Stored items:

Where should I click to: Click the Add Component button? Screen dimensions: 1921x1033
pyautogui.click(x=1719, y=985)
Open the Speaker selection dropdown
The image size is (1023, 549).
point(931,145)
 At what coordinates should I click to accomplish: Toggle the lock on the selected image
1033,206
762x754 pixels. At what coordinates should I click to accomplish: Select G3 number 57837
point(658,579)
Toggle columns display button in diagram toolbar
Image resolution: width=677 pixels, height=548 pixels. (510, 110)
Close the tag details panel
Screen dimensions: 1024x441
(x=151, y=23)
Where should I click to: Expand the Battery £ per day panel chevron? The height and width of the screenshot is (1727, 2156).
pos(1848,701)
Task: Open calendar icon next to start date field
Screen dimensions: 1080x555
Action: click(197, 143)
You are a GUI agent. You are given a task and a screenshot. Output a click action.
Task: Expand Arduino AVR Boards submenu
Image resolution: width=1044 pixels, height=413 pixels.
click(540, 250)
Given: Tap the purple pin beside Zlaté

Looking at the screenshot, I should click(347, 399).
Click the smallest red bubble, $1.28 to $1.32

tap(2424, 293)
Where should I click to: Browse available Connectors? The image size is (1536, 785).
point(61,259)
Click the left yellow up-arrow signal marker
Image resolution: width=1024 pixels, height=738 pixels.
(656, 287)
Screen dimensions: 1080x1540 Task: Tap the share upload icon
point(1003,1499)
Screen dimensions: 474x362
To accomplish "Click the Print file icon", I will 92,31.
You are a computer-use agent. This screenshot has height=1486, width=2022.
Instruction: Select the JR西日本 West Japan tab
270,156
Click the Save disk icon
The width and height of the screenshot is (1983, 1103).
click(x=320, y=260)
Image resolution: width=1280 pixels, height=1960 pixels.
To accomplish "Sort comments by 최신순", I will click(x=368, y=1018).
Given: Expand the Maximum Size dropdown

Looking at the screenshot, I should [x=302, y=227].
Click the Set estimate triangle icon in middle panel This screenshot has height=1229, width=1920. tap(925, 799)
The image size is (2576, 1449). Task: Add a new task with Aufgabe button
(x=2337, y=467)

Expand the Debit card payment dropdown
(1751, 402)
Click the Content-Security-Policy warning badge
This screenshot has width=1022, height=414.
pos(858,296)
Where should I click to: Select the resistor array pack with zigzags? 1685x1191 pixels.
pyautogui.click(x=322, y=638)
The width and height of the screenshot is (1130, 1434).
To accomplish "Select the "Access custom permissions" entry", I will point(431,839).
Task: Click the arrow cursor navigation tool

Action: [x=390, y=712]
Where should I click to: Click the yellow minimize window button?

OBJECTIVE: Repeat every line above word for word, leaving nothing out and changing nothing.

OUTPUT FOR THIS TASK:
Where should I click to: Click the Add Component button? Screen dimensions: 1921x1033
pyautogui.click(x=1719, y=985)
Open the Speaker selection dropdown
The image size is (1023, 549).
point(931,145)
 At what coordinates should I click to accomplish: Toggle the lock on the selected image
1033,206
762x754 pixels. At what coordinates should I click to accomplish: Select G3 number 57837
point(658,579)
Toggle columns display button in diagram toolbar
Image resolution: width=677 pixels, height=548 pixels. (510, 110)
Close the tag details panel
Screen dimensions: 1024x441
(x=151, y=23)
Where should I click to: Expand the Battery £ per day panel chevron? The height and width of the screenshot is (1727, 2156).
pos(1848,701)
Task: Open calendar icon next to start date field
Screen dimensions: 1080x555
Action: click(197, 143)
You are a GUI agent. You are given a task and a screenshot. Output a click action.
Task: Expand Arduino AVR Boards submenu
Image resolution: width=1044 pixels, height=413 pixels.
click(540, 250)
Given: Tap the purple pin beside Zlaté

Looking at the screenshot, I should click(347, 399).
Click the smallest red bubble, $1.28 to $1.32

tap(2424, 293)
Where should I click to: Browse available Connectors? The image size is (1536, 785).
point(61,259)
Click the left yellow up-arrow signal marker
Image resolution: width=1024 pixels, height=738 pixels.
(656, 287)
Screen dimensions: 1080x1540 Task: Tap the share upload icon
point(1003,1499)
Screen dimensions: 474x362
To accomplish "Click the Print file icon", I will 92,31.
You are a computer-use agent. This screenshot has height=1486, width=2022.
Instruction: Select the JR西日本 West Japan tab
270,156
Click the Save disk icon
The width and height of the screenshot is (1983, 1103).
click(x=320, y=260)
Image resolution: width=1280 pixels, height=1960 pixels.
To accomplish "Sort comments by 최신순", I will click(x=368, y=1018).
Given: Expand the Maximum Size dropdown

Looking at the screenshot, I should [x=302, y=227].
Click the Set estimate triangle icon in middle panel This screenshot has height=1229, width=1920. tap(925, 799)
The image size is (2576, 1449). Task: Add a new task with Aufgabe button
(x=2337, y=467)

Expand the Debit card payment dropdown
(1751, 402)
Click the Content-Security-Policy warning badge
This screenshot has width=1022, height=414.
pos(858,296)
Where should I click to: Select the resistor array pack with zigzags? 1685x1191 pixels.
pyautogui.click(x=322, y=638)
The width and height of the screenshot is (1130, 1434).
To accomplish "Select the "Access custom permissions" entry", I will point(431,839).
Task: Click the arrow cursor navigation tool

Action: [x=390, y=712]
Where should I click to: Click the yellow minimize window button?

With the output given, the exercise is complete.